My Letter to the Editor appeared in today’s New York Times, as follows:
To the Editor:
Re “About That Mean Streak of Yours: Psychiatry Can Do Only So Much” (Feb. 6): The examples Dr. Richard A. Friedman uses to promote his view that some people “can be mean or bad just like anyone else” give psychiatry a bad name.
Psychoanalytically oriented psychotherapy, in my experience, can help a person understand the roots of meanness, and only with such understanding is there hope for modulated change. I would ask Dr. Friedman what he means when he says that one patient had “all the benefits of an upper-middle-class upbringing?” And how did the psychotic patient happen to have the home phone number of a female resident? The vignettes do not substantiate his thesis.
Jane S. Hall
New YorkThe writer is the founder of the New York School for Psychoanalytic Psychotherapy.
These types of arguments and articles unfortunately reflect poorly not only on psychiatry but on all mental health workers. As a psychoanalyst with a social work background I have treated many people whose so called “mean streaks” are wrecking their lives. Psychoanalytically-oriented work provides a deeper, broader look at why people react in “mean” ways. This off-putting attitude is a symptom of anxiety about closeness and intimacy that has become characterological and though adaptive in one way, also extremely injurious. We must speak up in support of our field and to educate the public.

Things to do -
• a. According to the letter to the editor, what school did Jane S. Hall found?
• b. Reproduce the stretch of the letter to the editor from "Psychoanalytically oriented psychotherapy, in" through "substantiate his thesis.".

(Stored items)

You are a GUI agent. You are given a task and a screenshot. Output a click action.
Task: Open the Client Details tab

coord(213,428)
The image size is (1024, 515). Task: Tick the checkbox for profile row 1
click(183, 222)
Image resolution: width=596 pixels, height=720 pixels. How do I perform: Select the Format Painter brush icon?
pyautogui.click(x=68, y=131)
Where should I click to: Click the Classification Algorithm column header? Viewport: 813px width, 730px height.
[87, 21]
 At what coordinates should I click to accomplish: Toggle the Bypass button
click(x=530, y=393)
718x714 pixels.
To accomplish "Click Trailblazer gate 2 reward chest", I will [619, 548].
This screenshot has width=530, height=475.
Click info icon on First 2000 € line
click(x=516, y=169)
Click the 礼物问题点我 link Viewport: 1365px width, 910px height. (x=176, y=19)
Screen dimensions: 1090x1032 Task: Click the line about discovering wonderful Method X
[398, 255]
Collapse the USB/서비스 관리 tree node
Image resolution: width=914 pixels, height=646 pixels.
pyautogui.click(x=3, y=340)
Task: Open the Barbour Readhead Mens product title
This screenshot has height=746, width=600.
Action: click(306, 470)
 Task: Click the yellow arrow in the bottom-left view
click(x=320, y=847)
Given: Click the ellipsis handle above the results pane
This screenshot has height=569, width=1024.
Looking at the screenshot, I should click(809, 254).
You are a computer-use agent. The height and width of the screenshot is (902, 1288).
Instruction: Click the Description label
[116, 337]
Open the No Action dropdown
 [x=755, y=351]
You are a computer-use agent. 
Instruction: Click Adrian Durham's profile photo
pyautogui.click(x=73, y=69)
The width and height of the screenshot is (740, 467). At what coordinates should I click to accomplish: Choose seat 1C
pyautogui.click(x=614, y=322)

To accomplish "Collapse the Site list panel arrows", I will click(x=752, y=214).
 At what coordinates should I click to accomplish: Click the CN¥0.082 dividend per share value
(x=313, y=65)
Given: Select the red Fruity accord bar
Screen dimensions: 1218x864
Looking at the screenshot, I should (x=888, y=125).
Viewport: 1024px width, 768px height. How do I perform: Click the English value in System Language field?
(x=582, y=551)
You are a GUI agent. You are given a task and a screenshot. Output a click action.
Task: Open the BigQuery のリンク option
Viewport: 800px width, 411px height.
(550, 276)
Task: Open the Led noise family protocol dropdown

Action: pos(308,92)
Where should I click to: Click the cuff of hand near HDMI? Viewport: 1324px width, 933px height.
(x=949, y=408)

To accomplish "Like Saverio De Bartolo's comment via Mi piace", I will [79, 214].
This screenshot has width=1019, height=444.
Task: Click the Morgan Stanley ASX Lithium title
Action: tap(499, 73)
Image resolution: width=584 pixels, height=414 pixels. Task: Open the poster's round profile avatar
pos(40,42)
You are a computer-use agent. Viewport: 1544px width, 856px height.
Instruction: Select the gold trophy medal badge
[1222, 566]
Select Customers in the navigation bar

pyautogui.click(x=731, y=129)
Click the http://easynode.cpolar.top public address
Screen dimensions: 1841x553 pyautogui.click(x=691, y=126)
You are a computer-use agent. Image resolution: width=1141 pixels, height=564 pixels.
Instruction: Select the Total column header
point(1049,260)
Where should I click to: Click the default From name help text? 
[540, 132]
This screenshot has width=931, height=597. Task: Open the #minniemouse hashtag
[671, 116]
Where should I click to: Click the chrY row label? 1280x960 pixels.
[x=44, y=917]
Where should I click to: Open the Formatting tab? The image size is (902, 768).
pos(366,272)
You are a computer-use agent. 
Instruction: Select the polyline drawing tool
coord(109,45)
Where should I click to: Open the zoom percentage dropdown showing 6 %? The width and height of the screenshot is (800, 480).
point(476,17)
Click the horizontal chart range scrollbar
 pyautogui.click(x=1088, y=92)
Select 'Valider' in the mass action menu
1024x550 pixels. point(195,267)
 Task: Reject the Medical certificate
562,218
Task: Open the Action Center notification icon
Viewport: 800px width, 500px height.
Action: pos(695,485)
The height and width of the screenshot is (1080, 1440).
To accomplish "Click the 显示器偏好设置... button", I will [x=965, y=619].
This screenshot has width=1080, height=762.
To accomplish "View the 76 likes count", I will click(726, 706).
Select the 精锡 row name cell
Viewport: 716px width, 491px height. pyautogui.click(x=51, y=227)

Answers for the exercise -
• a. The New York School for Psychoanalytic Psychotherapy.

• b.
Psychoanalytically oriented psychotherapy, in my experience, can help a person understand the roots of meanness, and only with such understanding is there hope for modulated change. I would ask Dr. Friedman what he means when he says that one patient had “all the benefits of an upper-middle-class upbringing?” And how did the psychotic patient happen to have the home phone number of a female resident? The vignettes do not substantiate his thesis.